13 May 2024

Actuaries can demonstrate their full value in handling incomplete datasets

Bred largely on analysing data, insurance actuaries can exhibit the value their profession offers “precisely where the data is incomplete, when the art of actuarial science comes in,” a leading peer has said.

Rade Musulin, principal at Finity Consulting in Australia, said issues such as global warming and Covid-19 challenged his profession to “actually think their way through the problem, noting Albert Einstein correctly foretold the existence of black holes without big data or supercomputers, and famously said ‘Black holes are where God divided by zero’.”

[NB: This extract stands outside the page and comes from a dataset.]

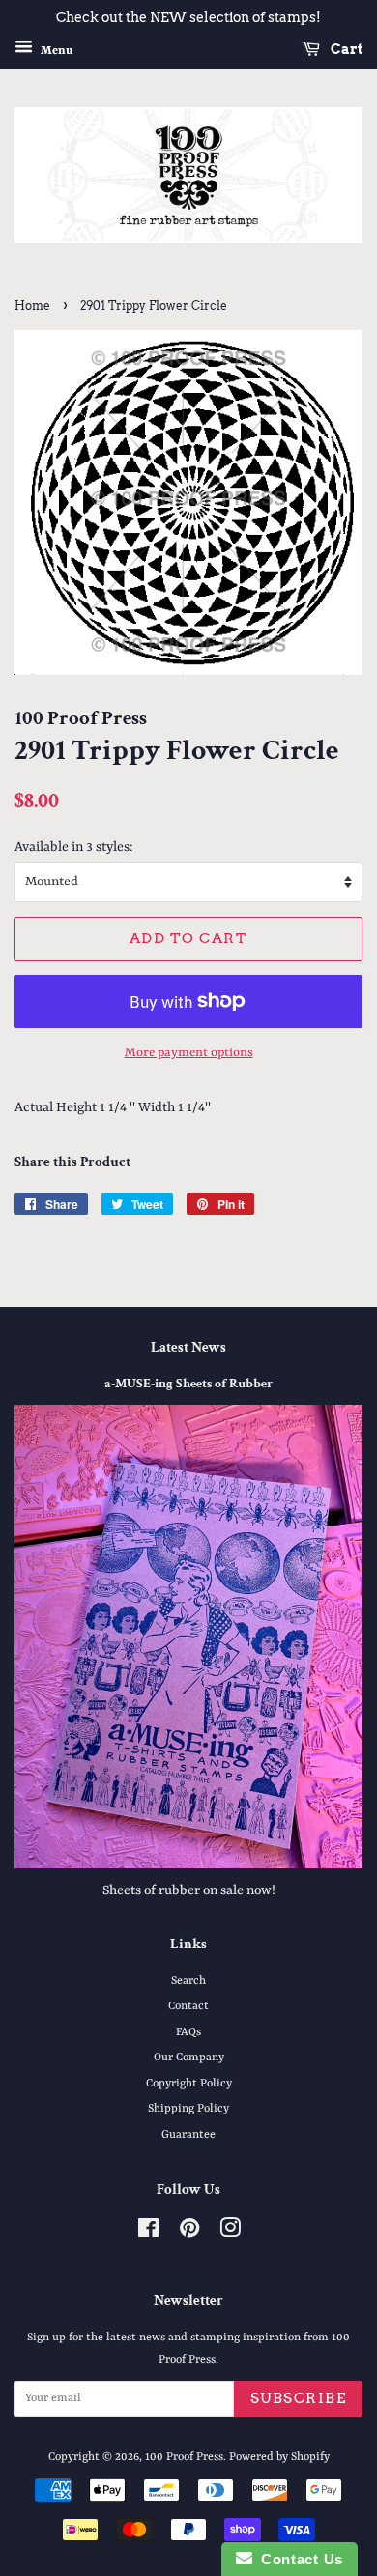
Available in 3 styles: (73, 846)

Sometimes actuaries “prefer just to get the numbers and run models,” but Musulin told InsuranceERM they should “also ask questions [such as] what is missing from my model, what scenarios may be missing and how can I use data from one place in another place? The answer will be different in almost every case but the point is to be in a position to ask the questions.

“You do not need to throw all your numbers out [and] start with a blank sheet, but we are in a world of more complication, so we need to be asking ourselves what our models may be missing.”

Answers to today’s epochal questions, around climate change, are “not necessarily in more sophisticated models of insurance data,” he said.

For instance, as climate change raises minimum temperatures in some parts of Australia – a finding from the latest Australian Actuaries Climate Index, for which Musulin is lead collator – he said pathogens may migrate to new regions. And faced with this development, health insurance actuaries might draw on existing data from areas with mosquito-borne diseases.

The index is “trying to raise awareness of things people need to think about, like trends outside their datasets. It does not necessarily mean the risk is worse, maybe just different Musulin said.

He also encouraged actuaries confronting climate change to think ‘systemically’ – echoing themes discussed by Deloitte actuary Rick Shaw in 2023,and in papers from the International Actuarial Association –“about how, with whatever numbers you’re producing, the system you inhabit is changing. We learned this through Covid, when supply chains were disrupted. All the modelling in the world for claims costs was not going to pick that up. You had to go outside and see what was going on in the world.”

Here, Musulin quotes the wisdom of Nicholas Taleb: “Past experience is a good indicator of ‘normal’ risk – but a bad bellwether of tail risk”.